__THE REQUEST__: Continue the recap of the Real Housewives of Beverly Hills episode below, starting right after its last sentence.

__QUOTED TEXT__:
I had, what can only be described as some sort of evolutionary response to the last five minutes of Tuesday’s Real Housewives of Beverly Hills episode as one Ken Todd, surrounded by handheld dogs and dying roses, pulled out a collated packet of printed off text messages between Teddi Jo Mellencamp and a man named John Blizzard. My hearing sharpened acutely; my truly terrible eyesight briefly corrected itself; I could taste the ink from whatever printer these pages came from, in whatever home office Ken spends his days toddling around, reorganizing pens in cups and shuffling papers…
But today, for the first time since he slipped on that pool’s Baja shelf, Ken had something worth paying attention to; he had receipts. To borrow a line from my good friend Calvin Harris featuring my close confidante Rihanna: baby—this is what we came for.
Even if I still don’t understand what any of those “textseses” quite mean, in the land of accusations and rumors, I always revel is some cold, hard Real Housewives receipts. Especially when they’re printed like a large font Bible at that strip mall Christian book store you can’t believe is still in business. And these weren’t even the first receipts of the episode! While Erika and Teddi pretend they are two people who like each other, Teddi said ominously of her assuredness that LVP has been setting her up: “I don’t want to have to pull out the proof.” And Erika, knowing that Housewives is the one place where the pullout method is the most effective form of protection responds: “You may have to pull out the proof.”

__STORED DATA__:
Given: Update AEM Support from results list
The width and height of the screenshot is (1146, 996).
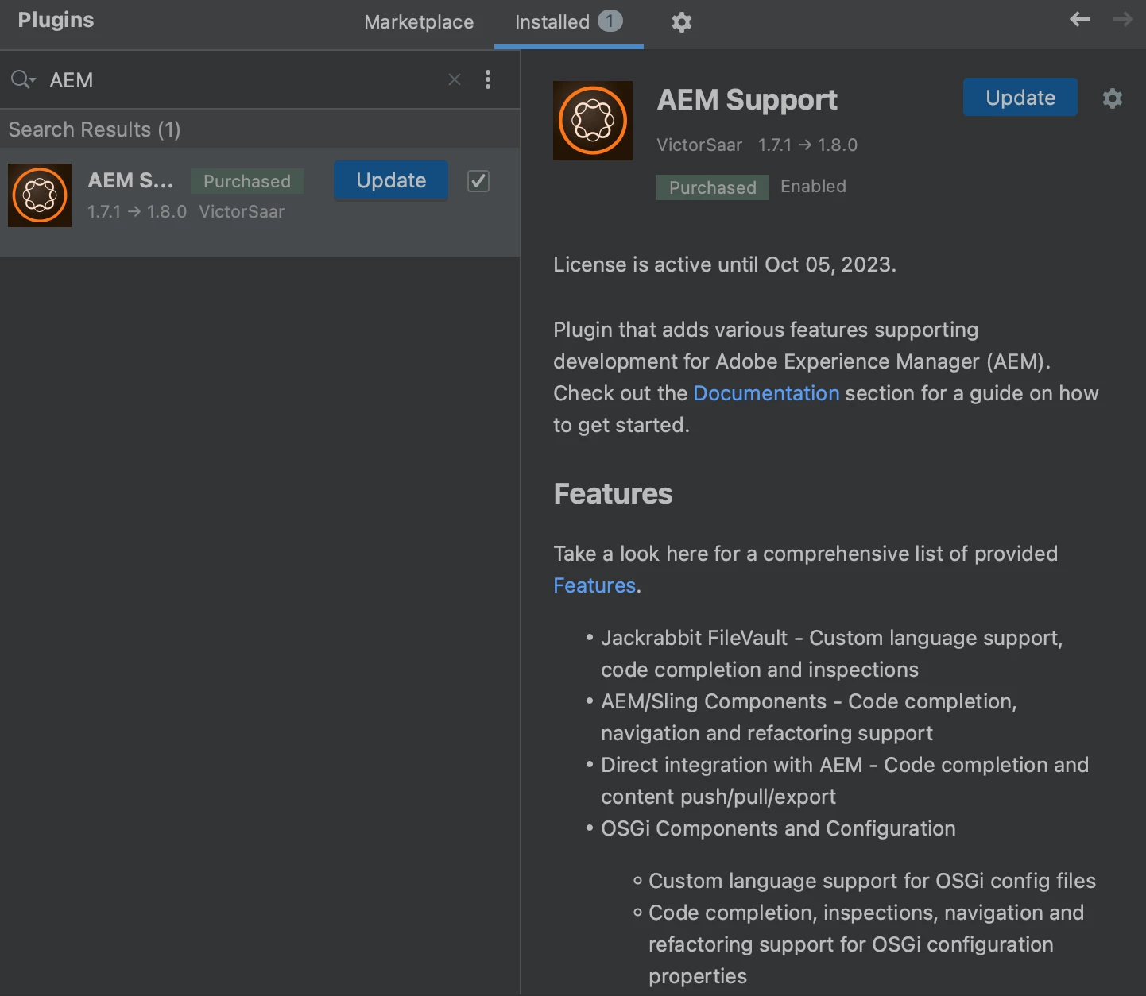Looking at the screenshot, I should (391, 181).
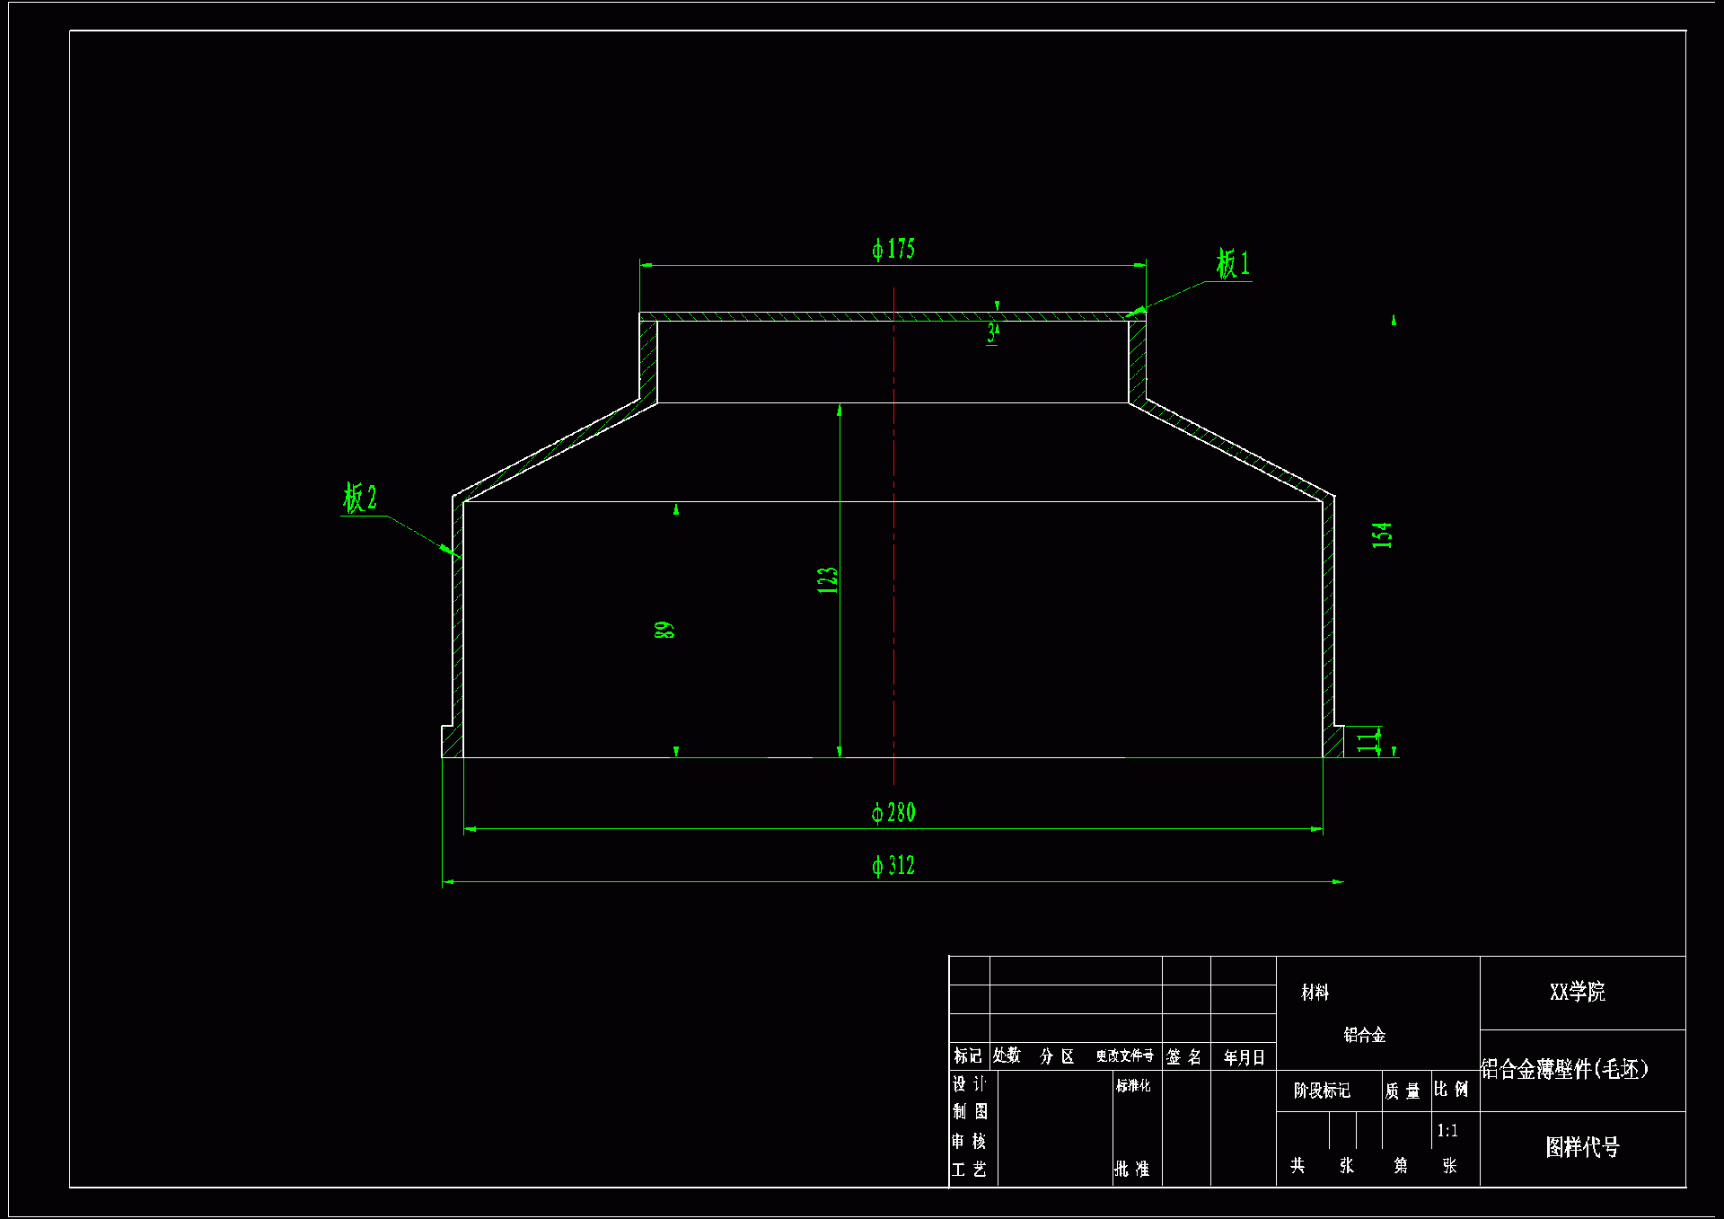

__TASK ANSWER__:
Unfortunately, Teddi is still new around here. Whereas Lisa and Ken whip out a girthy packet of texts, Teddi is only packing a micro-screenshot, cropped within an inch of its life to reveal a single, allegedly damning “YES.”
After Teddi fled last week’s dinner because she thought Lisa Vanderpump had set her up to gossip about Dorit with factual truths (that’s according to Lisa Rinna’s screams from down the table), Dorit opens this episode saying, “I tried to rescue a dog from Vanderpump Dog Center and it blew up in my face.” Which is so rich I think we can all quit our day jobs just from hearing it. “And to top it all off,” she says, “I find out people have been gossiping about me.” Dorit—to top what all off?! There is only one thing that’s happened to you: you nearly got a dog with four names and one heroic deed (insert photo of PK’s lightly scraped schnozz here) under her collar killed by giving her away to an unverified stranger!
When Dorit, Lisa Rinna, Denise, and Camille go out snorkeling, Denise very innocently is like, I’m just a down home, jorts-wearing gal, so you might have to spell it out for me, but…DID YOU OR DID YOU NOT TELL LISA VANDERPUMP THAT LUCY LUCY APPLE JUICE WAS BEING AGGRESSIVE BEFORE YOU GAVE HER AWAY?
Denise doesn’t have much of a storyline going on for herself, but I do enjoy her as the (surprisingly Midwestern) voice of reason. Dorit weaves a convoluted narrative about how they had first adopted another dog, Maddie (full name: Maddie Maddie Chicken Patty, presumably) who bit Phoenix, so they took Maddie back to Vanderpump Dogs immediately, then they adopted Lucy, and she bit PK: “So with Lucy, I spoke to Lisa the day after Lucy had gone to her new home.” Oh, you mean the day that Lisa was told the dog was in a kill shelter? Cool.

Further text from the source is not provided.